Introduction: Reading Surface Mount Resistor Codes

About: I am work in a high voltage laboratory, the largest laboratory owned by a university. I am in love with electricity. I have been fortunate enough to work with a variety of green technology including fuel cells…

Unlike Through hole resisors which use colored bands to determine the value, surface mount resistor have numbers and sometimes letters. I will teach you how to take those letters and digits and determine the value.
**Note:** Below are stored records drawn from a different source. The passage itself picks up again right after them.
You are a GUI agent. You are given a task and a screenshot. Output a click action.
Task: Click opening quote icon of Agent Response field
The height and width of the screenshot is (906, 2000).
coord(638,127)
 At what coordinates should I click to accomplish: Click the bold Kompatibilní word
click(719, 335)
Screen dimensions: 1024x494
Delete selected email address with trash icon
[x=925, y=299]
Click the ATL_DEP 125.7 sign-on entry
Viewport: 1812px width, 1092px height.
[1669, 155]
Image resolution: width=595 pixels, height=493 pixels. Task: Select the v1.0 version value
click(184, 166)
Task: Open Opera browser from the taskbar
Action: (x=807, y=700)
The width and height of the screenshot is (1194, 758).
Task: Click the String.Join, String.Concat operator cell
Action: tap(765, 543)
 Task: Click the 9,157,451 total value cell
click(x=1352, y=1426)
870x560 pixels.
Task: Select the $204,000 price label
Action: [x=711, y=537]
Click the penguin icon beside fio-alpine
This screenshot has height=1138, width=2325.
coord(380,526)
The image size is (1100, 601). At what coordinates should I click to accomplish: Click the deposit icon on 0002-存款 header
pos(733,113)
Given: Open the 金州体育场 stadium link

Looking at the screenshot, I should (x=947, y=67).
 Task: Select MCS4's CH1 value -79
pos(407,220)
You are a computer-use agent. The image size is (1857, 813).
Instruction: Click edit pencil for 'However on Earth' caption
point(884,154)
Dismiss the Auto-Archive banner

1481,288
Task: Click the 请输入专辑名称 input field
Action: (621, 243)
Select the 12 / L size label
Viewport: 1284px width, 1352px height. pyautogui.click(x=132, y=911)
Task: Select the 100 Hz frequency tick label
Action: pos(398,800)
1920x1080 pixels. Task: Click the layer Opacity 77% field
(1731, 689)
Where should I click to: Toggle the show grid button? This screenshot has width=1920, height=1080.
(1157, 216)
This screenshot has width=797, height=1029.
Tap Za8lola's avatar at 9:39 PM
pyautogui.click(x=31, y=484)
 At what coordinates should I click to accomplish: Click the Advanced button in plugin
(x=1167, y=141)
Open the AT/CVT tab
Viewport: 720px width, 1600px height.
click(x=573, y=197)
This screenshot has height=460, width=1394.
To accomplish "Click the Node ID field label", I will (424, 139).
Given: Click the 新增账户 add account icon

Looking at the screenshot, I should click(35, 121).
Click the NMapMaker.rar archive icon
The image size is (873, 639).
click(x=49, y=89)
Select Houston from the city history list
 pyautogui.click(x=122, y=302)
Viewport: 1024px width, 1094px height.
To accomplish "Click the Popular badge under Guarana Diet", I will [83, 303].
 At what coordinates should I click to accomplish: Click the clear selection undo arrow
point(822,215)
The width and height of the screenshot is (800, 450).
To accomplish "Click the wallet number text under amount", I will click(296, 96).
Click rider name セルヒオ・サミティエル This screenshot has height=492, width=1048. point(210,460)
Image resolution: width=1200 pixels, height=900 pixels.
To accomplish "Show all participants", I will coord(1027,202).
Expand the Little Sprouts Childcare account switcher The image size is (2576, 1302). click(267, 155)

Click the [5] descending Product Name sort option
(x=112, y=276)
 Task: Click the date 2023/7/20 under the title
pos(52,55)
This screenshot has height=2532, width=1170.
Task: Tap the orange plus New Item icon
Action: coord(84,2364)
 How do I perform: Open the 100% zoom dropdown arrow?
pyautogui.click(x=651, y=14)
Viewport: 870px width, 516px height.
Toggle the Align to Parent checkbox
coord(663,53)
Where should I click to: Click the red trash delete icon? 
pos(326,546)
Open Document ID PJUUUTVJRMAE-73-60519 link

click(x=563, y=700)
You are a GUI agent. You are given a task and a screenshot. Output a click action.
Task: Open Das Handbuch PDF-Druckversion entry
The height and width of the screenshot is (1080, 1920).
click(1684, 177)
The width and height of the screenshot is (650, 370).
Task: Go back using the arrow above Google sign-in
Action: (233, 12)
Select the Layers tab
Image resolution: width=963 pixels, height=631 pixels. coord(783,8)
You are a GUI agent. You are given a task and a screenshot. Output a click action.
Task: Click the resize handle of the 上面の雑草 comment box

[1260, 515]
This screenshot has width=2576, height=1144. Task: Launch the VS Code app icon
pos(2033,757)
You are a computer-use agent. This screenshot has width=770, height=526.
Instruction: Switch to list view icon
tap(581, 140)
Looking at the image you see 4 resistors, the first being 391  the seconed 270 and the two at the bottom are the same 30R9. That does not stand for a 391 ohm , 270 ohm, and so on. The formula for breaking the code down is as follows.
1st value-2nd value-multiplier
3              9               1             = 390 ohm resistor
2               7               0            =  27 ohm resistor
2               3               3            =   23000 ohm or 23K ohm resistor

There are some resistors which have 4 digits. The formula is the same with the addition to a digit.
1st value-2nd value-third value-multiplier
2              3                5                 3 =       235K ohm resistor

You may ask"why some have three diigits and some have four?" three digits typically means that the resistor is 5%  tolerance the four digit typically means the resistor is 1% tolerance. If a letter is used to represent tolerance use the chart below.

B=.1%
C=.25%
D=.5%
F=1%
G=2%
J=5%
K=10%
M=20%
Z=80%

Now you will notice that the last two resistor have an "R" in the equation. The way to look at these is very simple. The R represents a decimal. So 30R9 is a 30.9Ohm resistor.
R23= .23 ohm
5R6= 5.6 ohm
45R3= 45.3 ohm


 Of course you can read the values with a meter, but whats the fun in that? I hope you all learned something from this little write up.